“The conventional oil and gas industry has been familiar with tracer technology for a long time,” says Roy Greig from RESMAN Energy Technology. “There, it is mostly used to determine which injector “talks” to which producer, calculate sweep area and direction, and more recently to calculate remaining oil saturation as fields mature.”
The temperature ranges in conventional oil and gas operations are relatively moderate compared to the extreme conditions encountered in some geothermal projects, particularly in volcanic regions. “For that reason, tracers developed for oil and gas cannot simply be applied in geothermal projects,” explains Roy. “This is especially true because we use organic compounds that tend to break down at higher temperatures.”
Yet, there is a growing drive from the geothermal industry to develop more robust tracers as their projects benefit a lot from knowing when and where injected water breaks through. This is especially true given that the alternative to organic tracers – using deuterium – is increasingly being scrutinized in many places around the world.
“The solution we came up with is two-fold,” says Roy. “First of all, we invested in lowering the detection limit of our machines that measure fluid samples returning from the field. While most tracer labs measure as low as parts per billion, we’ve pushed this down to parts per quadrillion.

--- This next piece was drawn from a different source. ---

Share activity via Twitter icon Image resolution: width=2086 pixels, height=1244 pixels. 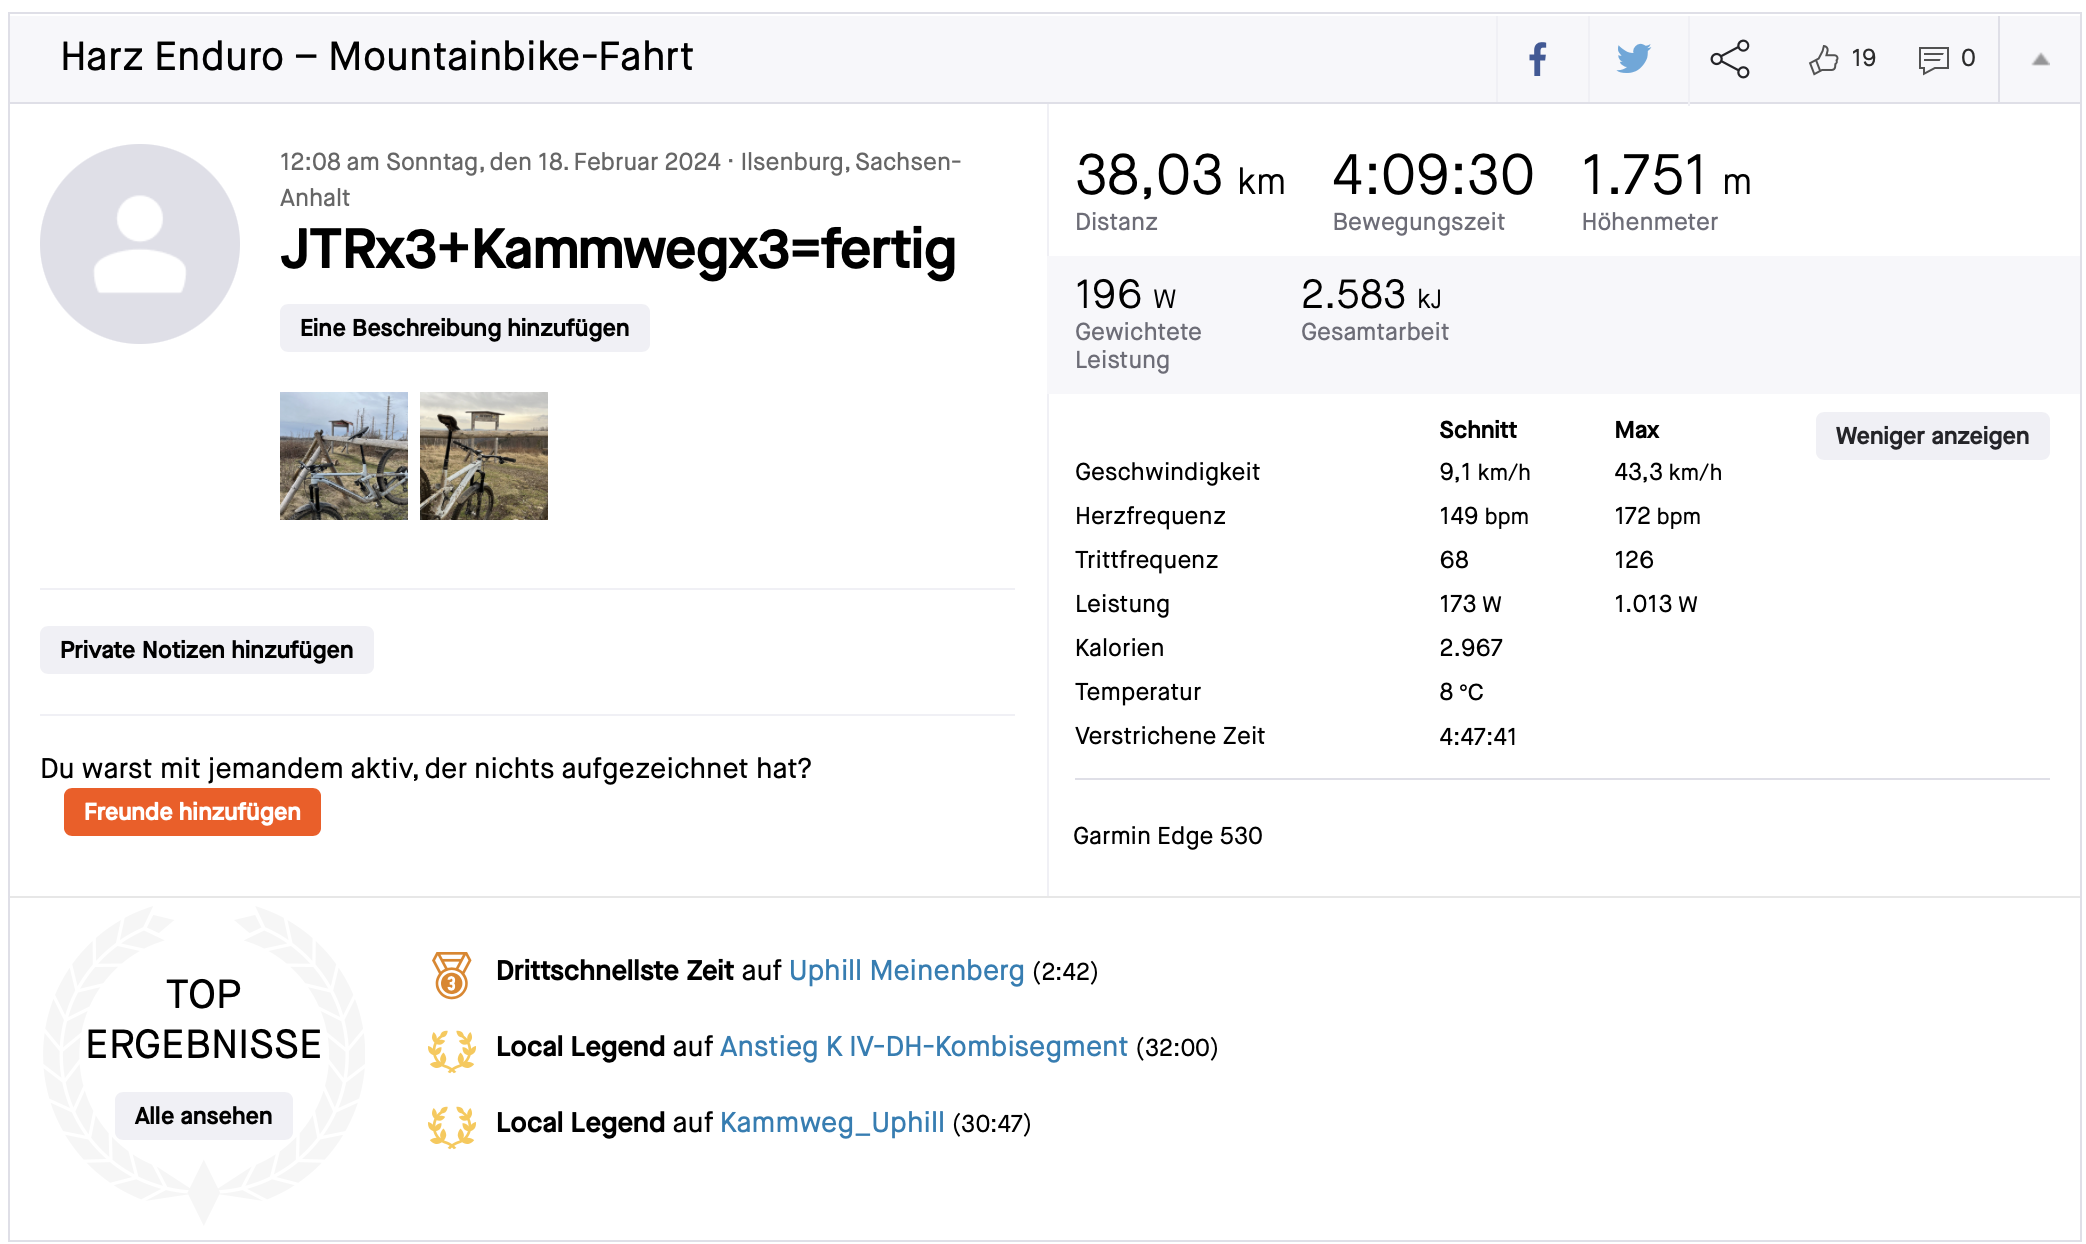[x=1633, y=59]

Because of this, we have been able to detect tracers in geothermal projects that were previously thought to be ineffective because they went undetected, leaving field operators confused and without data,” says Roy. “So, the significant investment into R&D and even more sensitive methodologies has proven to be successful.”
UTAH FORGE
“The Utah Forge project has been a key project for us,” says Roy. “Not so much because of the temperatures involved relative to some conventional geothermal plays, but because it’s given us the opportunity to validate new tracers for EGS (Enhanced Geothermal Systems). By understanding how injected fluid flows from the injection well, through stimulated pathways, and ‘hits’ the producer well, we can start to quantify the success of multiple unique stages relative to each other. The limited number of previously qualified tracers did not meet the requirements to characterize all unique stages in larger projects.”

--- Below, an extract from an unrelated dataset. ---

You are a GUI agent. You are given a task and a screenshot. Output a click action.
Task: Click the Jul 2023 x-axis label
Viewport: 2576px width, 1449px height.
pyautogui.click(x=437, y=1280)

“But that still requires us to develop new tracers that can withstand temperatures above 300° C,” continues Roy. “The main challenge was the limited number of variants at the industry’s disposal, especially for more complex projects. A series of different unique tracers that can be injected at fixed time intervals are required to achieve multiple datasets across the reservoir. As long as each tracer has a slightly different composition, there is no need to wait for one to be completely flushed before injecting the next one. That’s why raising the minimum number is essential,” concludes Roy. “And that’s also why we’ve invested in developing a broader range of tracers that can withstand the high temperatures used in some of our upcoming and current projects.”